Think about Exxon. In 1989, the Exxon Valdez dumped 10.8-million gallons of crude oil in Prince William Sound and the surrounding 11,000 square miles of sea and coastline. The media coverage and public outrage was comparable to the current AIG bonus flap.

Exxon spent an estimated $2-billion to clean it up, another $1-billion to settle civil and criminal charges, not to mention the hit on its share value. In 1994, the case and its publicity was still very much alive. In the case of Baker VS Exxon, an Anchorage jury awarded $287-million dollars in actual damages and $5-billion in punitive damages.
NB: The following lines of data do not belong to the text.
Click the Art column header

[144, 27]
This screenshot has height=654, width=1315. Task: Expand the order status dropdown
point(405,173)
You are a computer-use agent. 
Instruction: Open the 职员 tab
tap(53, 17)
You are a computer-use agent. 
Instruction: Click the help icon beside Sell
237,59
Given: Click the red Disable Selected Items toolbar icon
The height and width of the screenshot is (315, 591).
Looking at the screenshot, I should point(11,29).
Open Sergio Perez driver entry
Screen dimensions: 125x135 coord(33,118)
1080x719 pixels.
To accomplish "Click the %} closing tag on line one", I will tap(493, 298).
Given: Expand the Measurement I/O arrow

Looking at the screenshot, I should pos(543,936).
The company appealed and appealed and appealed and in June of last year (2008) the U.S. Supreme Court ruled the penalty was too high and sent the case back to the lower court.
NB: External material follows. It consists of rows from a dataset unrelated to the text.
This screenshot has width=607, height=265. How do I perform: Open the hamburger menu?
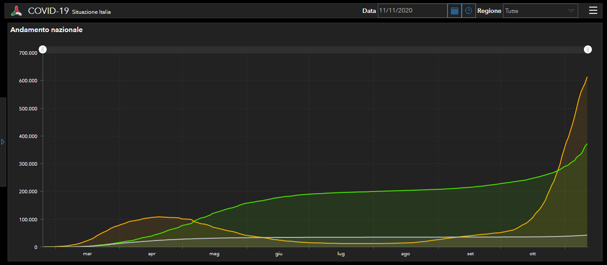593,11
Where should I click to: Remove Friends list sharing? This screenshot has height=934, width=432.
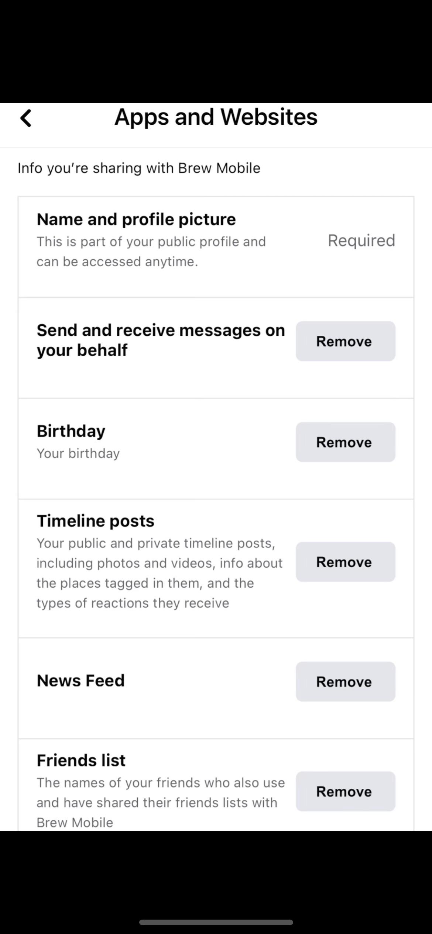[345, 791]
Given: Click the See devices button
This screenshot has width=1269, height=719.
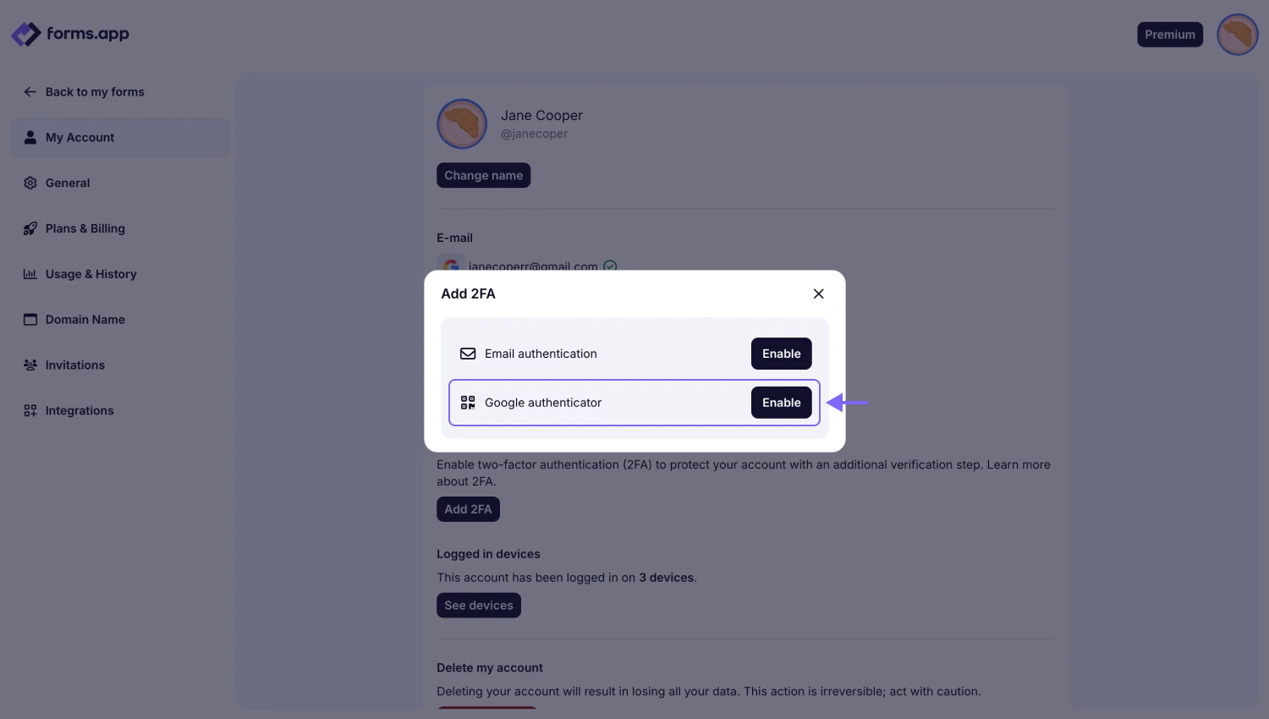Looking at the screenshot, I should (x=479, y=605).
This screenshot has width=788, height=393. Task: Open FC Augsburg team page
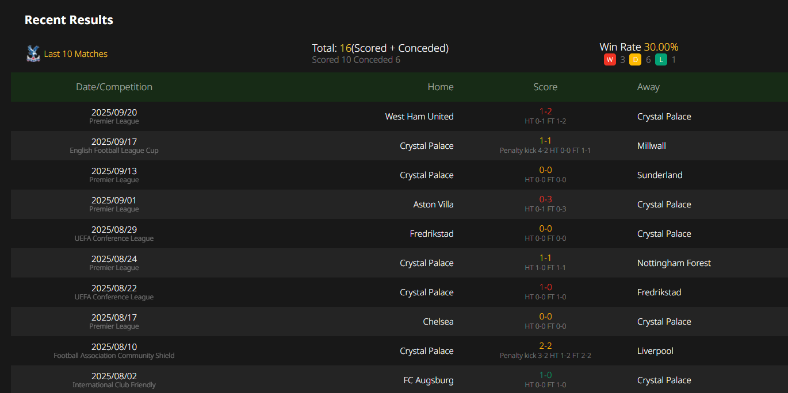point(429,380)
Now, here's the potential answer to the question about AIG.

Even though Exxon is still the first thing that comes to mind when you say "oil-spill," and the next thing is the pictures of seals and water fowl covered in black crude oil, Exxon ended 2008 with a record profit of $45.2 billion.

So some executives argue that it really doesn't matter if you have a really horrendous crisis.
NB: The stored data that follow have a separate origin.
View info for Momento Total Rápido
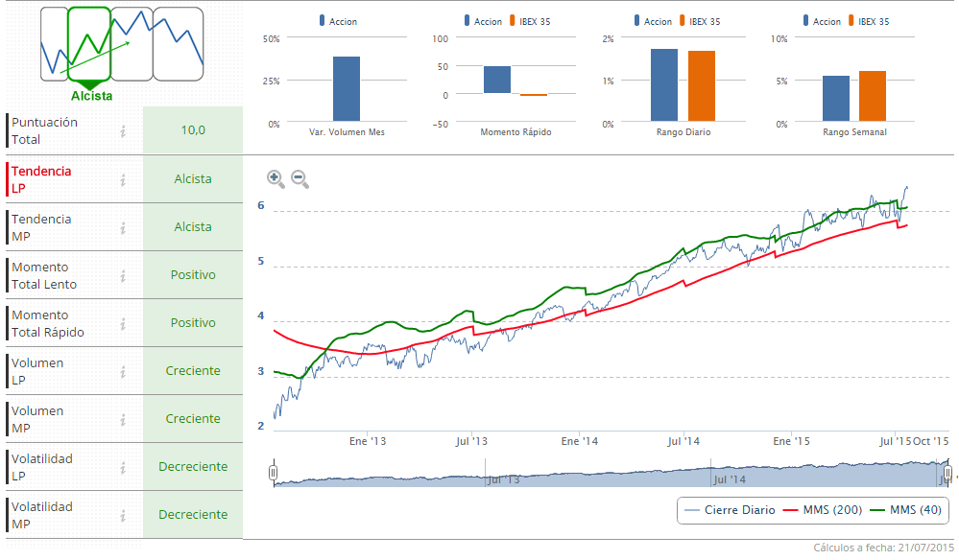 pos(123,323)
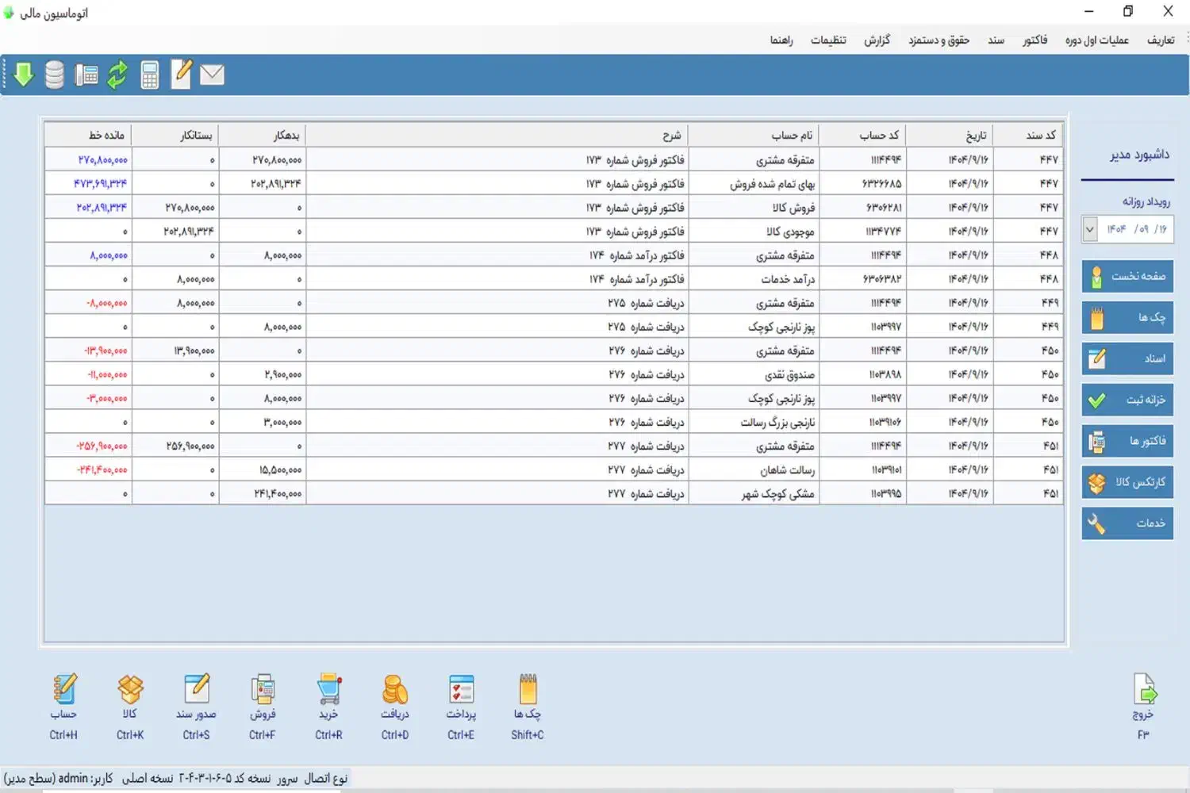
Task: Open the گزارش menu
Action: pyautogui.click(x=877, y=40)
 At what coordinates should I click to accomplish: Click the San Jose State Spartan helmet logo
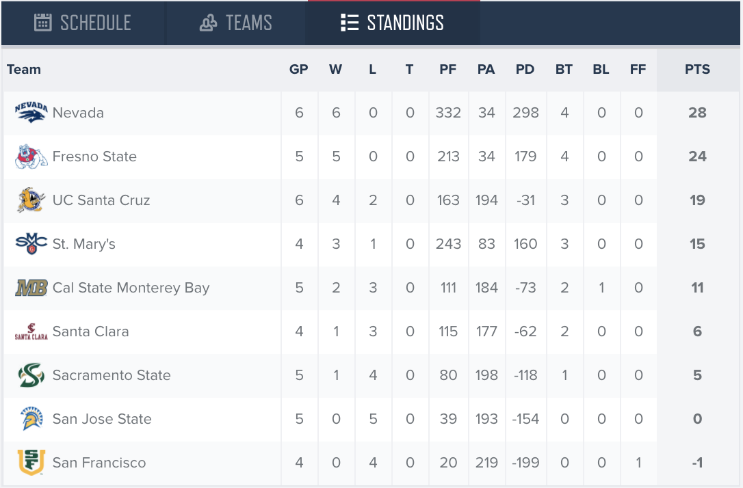31,419

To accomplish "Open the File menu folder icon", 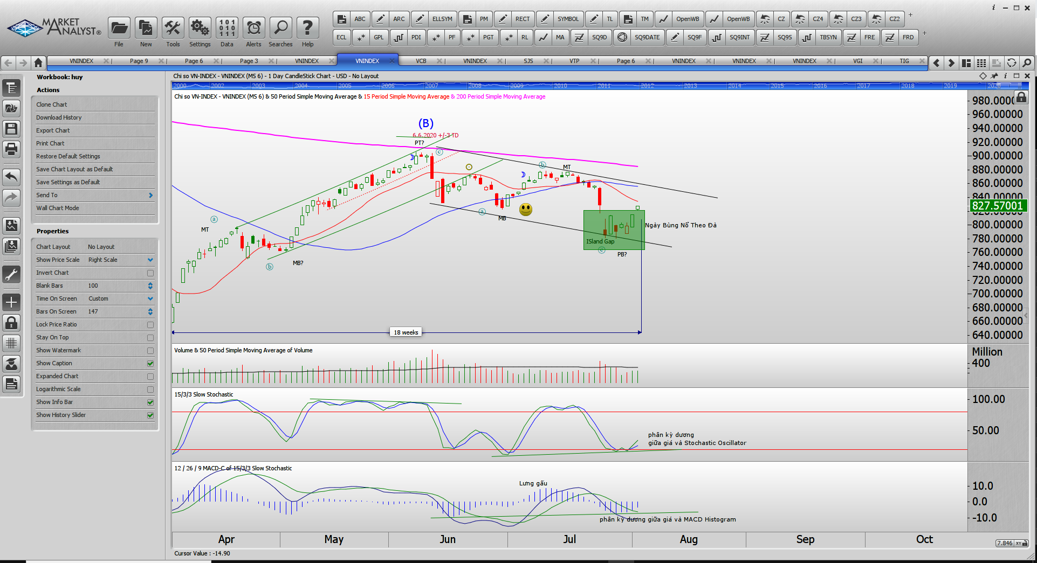I will [x=119, y=28].
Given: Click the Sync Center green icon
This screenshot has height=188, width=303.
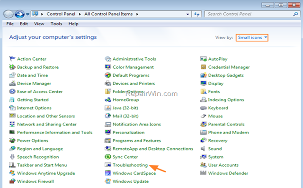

Exxon may be an exception to the rule, but most companies that experience that much damage, both to the bottom line and to their reputation, do not do so well. And I might argue, just how much more profitable Exxon might be if the public didn't detest it so much and trusted it more.

What do you think?



5 comments:

  1. Hi,

    I've just discovered your blog, after cruising through the ICM site. I've subscribed to yours and to Dan Hicks.

    I live in Victoria British Columbia, and there were a number of stories in the news (print and TV) this week about the Exxon oil spill. March 24 marked the 20 year anniversary that the tanker ran aground in Prince William Sound. Several stakeholder groups used the anniversary as an opportunity to call for a restrictions on oil tanker traffic and pipelines off the BC coast.

    I'd be interested in whether you feel this could this have been an opportunity for Exxon as well, and if so, what would you have advised them?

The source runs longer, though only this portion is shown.